→ **Task data**:
+ + + +

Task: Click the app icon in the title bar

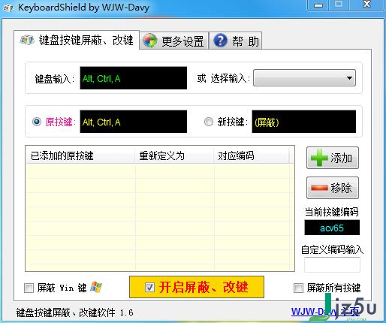Action: (x=8, y=8)
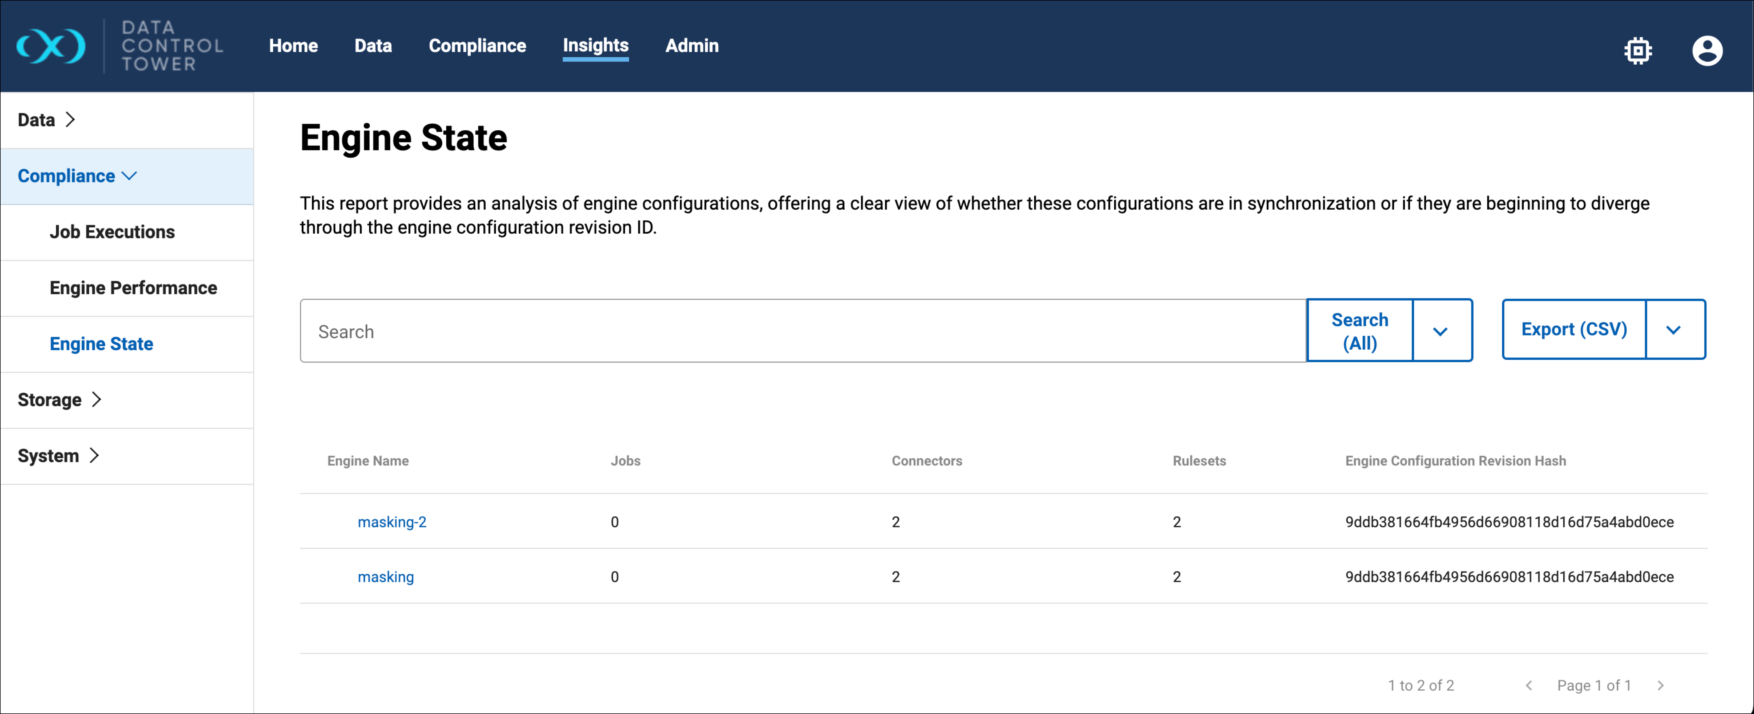
Task: Expand the Data sidebar section
Action: pyautogui.click(x=46, y=120)
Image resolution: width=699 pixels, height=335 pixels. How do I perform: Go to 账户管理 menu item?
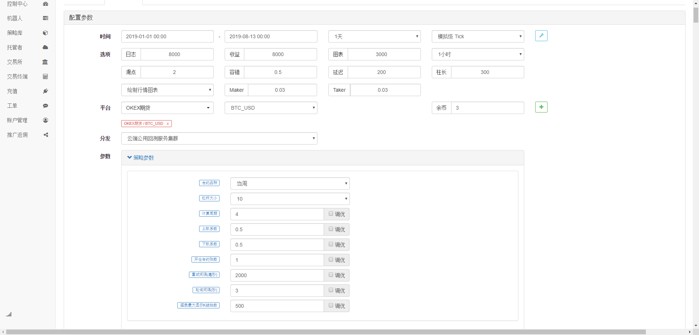tap(17, 120)
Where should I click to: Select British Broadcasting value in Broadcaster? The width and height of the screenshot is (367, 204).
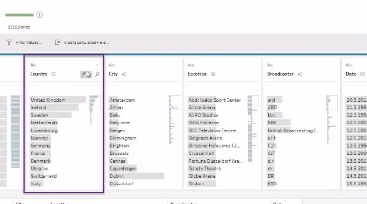click(x=292, y=131)
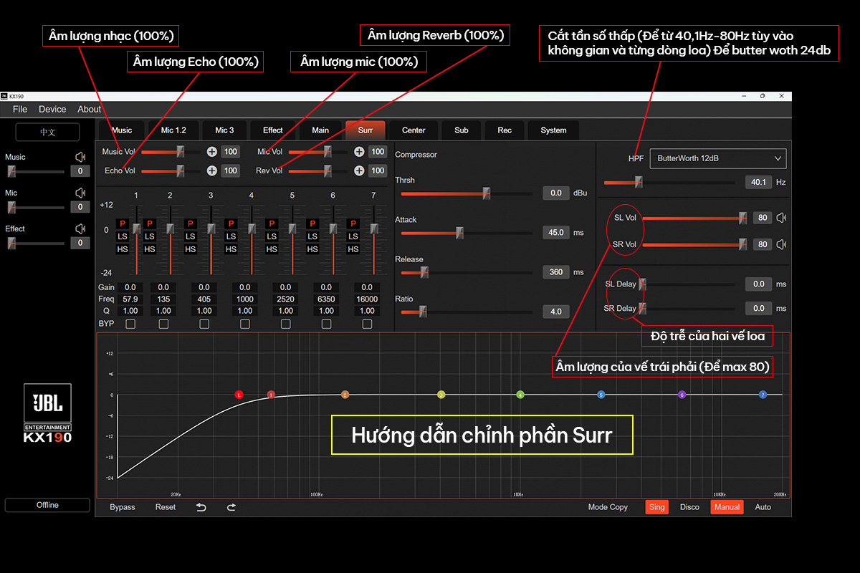The image size is (860, 573).
Task: Mute the Music channel speaker icon
Action: pyautogui.click(x=80, y=157)
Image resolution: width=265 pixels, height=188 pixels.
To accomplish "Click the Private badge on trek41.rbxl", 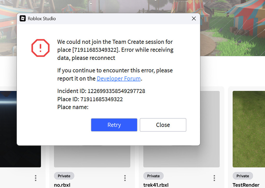I will 153,176.
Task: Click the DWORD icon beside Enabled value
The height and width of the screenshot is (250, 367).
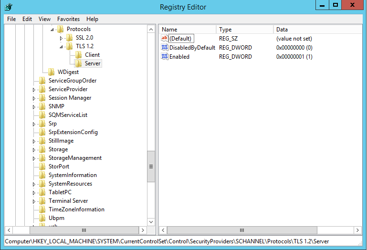Action: pos(165,57)
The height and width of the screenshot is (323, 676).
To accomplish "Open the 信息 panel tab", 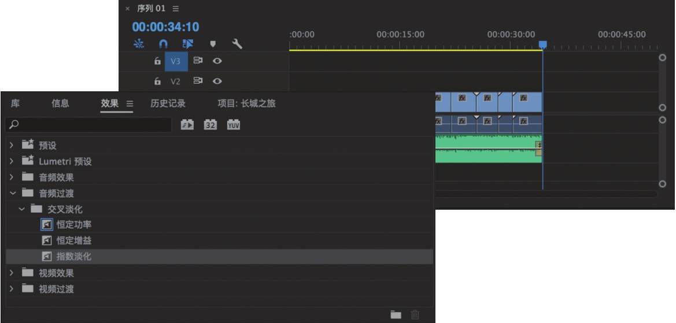I will point(60,104).
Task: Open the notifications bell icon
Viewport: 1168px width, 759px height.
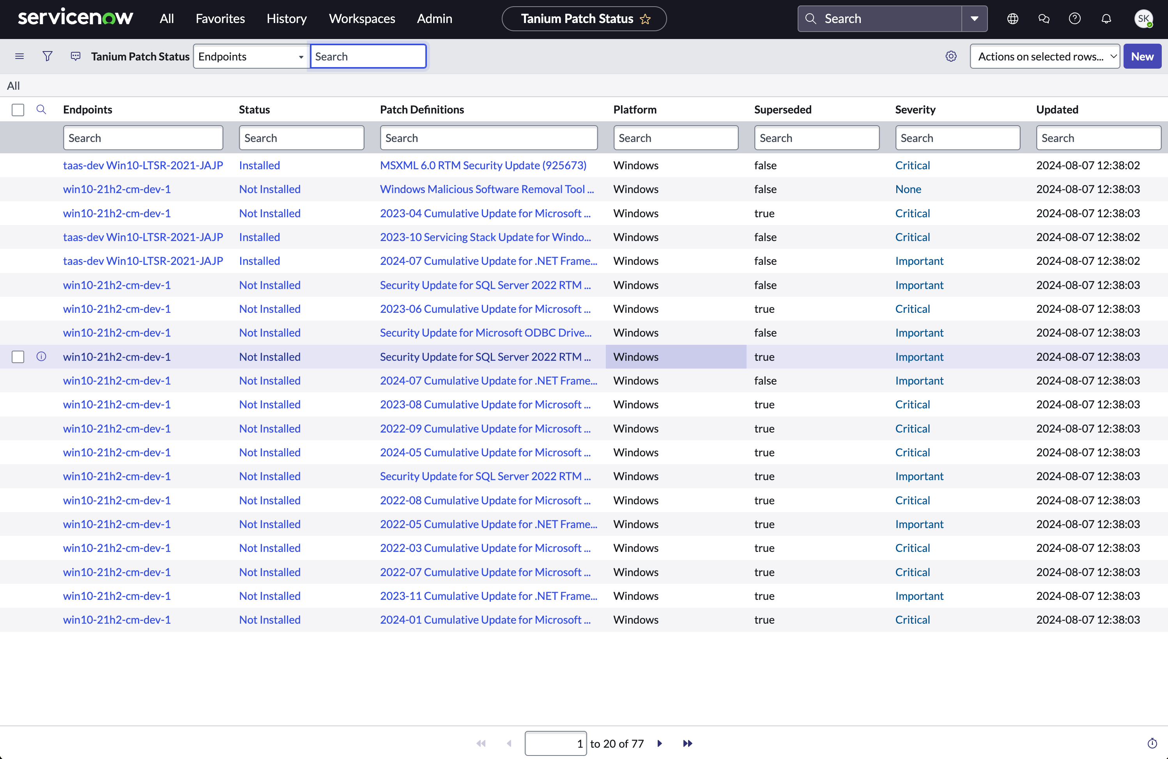Action: point(1106,19)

+ + + +

→ **Task instructions**: Reproduce everything from the line containing "Task: Open the notifications bell icon" down to the end of the material, leaving the pictures out.

→ **Solution**:
Task: Open the notifications bell icon
Viewport: 1168px width, 759px height.
Action: point(1106,19)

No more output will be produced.